Although these services sound helpful in a
changing cultural milieu where technology is purportedly making life easier and
more efficient for all, I wonder if this current trend in using technology to
mitigate the burdens of social isolation in elders will hold up. Some issues come
to mind – poor elders will likely have less access to these “life-improving”
devices and those who are keen on maintaining strictly human interactions will
shun such services.

Moreover, are we as a society becoming too dependent on using
technology to solve our problems? When I had a conversation with my brother
about how we could carve out time in our schedules to visit our mother more
often now that she was feeling lonely and disconnected with her computer still down, he responded, “Let’s just get her
an iPad.”

Though technology is not a quick fix for social isolation,
it could be the next best option, considering our growing aging population and
lack of familial support at home. Maybe this is the best we can do, especially
in places that, unlike China, lack the cultural and social infrastructure to effectively
impose laws that make it illegal to neglect our elders (read previous post on “China Making it Illegal Not to Care”).

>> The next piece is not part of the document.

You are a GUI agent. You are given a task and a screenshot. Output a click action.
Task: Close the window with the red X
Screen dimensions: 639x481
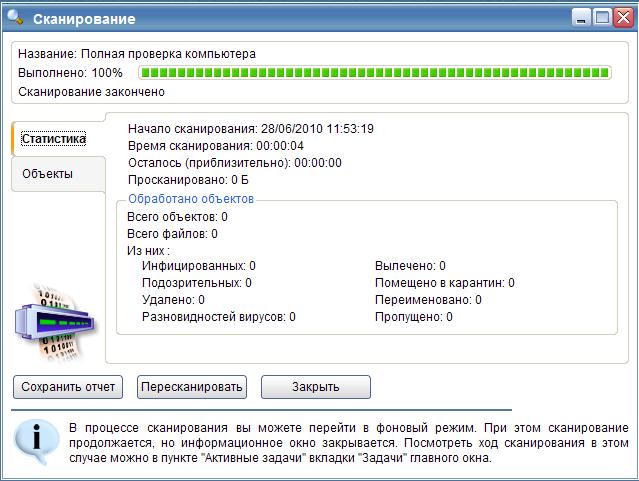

Maybe it’s not so much a life line, but a life web that
technology has created to serve as a system of far-reaching, interconnecting support for elders who feel isolated. But, is this web actually helping to integrate elders who fall through the social cracks or to further isolate them as they converse with friends and family remotely through technological devices and possibly interact with robots instead of a live human being?